BEGIN Records for this task

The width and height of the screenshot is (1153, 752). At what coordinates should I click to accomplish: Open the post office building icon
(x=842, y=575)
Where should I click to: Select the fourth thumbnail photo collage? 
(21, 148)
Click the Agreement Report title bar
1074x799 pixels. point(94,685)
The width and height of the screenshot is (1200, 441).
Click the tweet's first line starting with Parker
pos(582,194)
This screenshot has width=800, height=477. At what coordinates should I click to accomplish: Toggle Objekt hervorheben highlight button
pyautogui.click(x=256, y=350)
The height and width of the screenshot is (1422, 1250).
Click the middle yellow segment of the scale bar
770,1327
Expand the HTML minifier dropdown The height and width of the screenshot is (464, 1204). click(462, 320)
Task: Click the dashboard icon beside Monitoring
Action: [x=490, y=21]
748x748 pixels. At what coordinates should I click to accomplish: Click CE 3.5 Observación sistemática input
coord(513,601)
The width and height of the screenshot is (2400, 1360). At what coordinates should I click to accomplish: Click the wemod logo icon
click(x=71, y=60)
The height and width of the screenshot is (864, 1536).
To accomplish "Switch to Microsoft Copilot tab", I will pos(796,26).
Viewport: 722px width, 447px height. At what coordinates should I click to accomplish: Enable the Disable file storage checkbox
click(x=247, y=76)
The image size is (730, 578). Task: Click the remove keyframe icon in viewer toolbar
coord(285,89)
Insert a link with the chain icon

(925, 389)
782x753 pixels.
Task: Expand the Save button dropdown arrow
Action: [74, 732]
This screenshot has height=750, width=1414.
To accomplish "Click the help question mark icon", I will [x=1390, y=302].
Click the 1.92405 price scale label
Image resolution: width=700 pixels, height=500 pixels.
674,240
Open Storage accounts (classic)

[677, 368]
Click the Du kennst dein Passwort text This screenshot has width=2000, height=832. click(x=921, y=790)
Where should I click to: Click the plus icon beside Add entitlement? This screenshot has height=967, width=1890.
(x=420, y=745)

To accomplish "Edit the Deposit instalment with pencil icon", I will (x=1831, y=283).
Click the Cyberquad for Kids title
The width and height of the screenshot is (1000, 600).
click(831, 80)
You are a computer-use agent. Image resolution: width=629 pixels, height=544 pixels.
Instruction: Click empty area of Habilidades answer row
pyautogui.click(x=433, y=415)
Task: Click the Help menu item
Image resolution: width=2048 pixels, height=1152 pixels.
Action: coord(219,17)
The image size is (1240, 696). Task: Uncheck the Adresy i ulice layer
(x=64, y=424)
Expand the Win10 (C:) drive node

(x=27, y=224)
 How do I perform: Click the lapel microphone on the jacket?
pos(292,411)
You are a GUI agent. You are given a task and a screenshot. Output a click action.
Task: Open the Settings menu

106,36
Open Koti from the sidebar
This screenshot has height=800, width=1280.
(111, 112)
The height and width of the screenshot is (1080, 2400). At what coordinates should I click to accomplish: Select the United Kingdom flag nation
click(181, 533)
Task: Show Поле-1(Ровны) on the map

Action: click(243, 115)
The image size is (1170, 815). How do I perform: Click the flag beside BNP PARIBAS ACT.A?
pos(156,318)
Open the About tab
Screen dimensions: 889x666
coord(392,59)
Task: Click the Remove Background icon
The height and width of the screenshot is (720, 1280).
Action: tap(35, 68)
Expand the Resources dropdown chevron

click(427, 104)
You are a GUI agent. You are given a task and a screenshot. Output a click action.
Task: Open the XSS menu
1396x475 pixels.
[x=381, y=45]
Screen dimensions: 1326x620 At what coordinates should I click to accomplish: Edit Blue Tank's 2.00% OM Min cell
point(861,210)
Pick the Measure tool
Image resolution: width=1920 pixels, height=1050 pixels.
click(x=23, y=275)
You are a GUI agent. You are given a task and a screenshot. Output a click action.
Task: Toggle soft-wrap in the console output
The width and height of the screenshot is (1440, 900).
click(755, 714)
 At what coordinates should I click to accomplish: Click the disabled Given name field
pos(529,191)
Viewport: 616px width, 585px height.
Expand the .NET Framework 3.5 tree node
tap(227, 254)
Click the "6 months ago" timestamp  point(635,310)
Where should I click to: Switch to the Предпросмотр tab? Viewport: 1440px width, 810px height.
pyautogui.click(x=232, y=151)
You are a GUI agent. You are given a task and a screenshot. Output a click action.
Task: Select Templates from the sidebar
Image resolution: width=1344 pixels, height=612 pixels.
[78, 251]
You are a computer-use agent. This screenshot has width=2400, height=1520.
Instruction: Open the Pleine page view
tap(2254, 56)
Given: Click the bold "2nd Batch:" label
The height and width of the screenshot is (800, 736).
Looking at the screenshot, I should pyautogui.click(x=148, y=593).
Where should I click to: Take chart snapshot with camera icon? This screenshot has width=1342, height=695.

END Records for this task

▸ Work order:
Of the entries above, repeat exactly the lines from the line with "Click the Agreement Report title bar" through the line with "The height and width of the screenshot is (1422, 1250).", both of them included.

▸ Task solution:
Click the Agreement Report title bar
1074x799 pixels. point(94,685)
The width and height of the screenshot is (1200, 441).
Click the tweet's first line starting with Parker
pos(582,194)
This screenshot has width=800, height=477. At what coordinates should I click to accomplish: Toggle Objekt hervorheben highlight button
pyautogui.click(x=256, y=350)
The height and width of the screenshot is (1422, 1250).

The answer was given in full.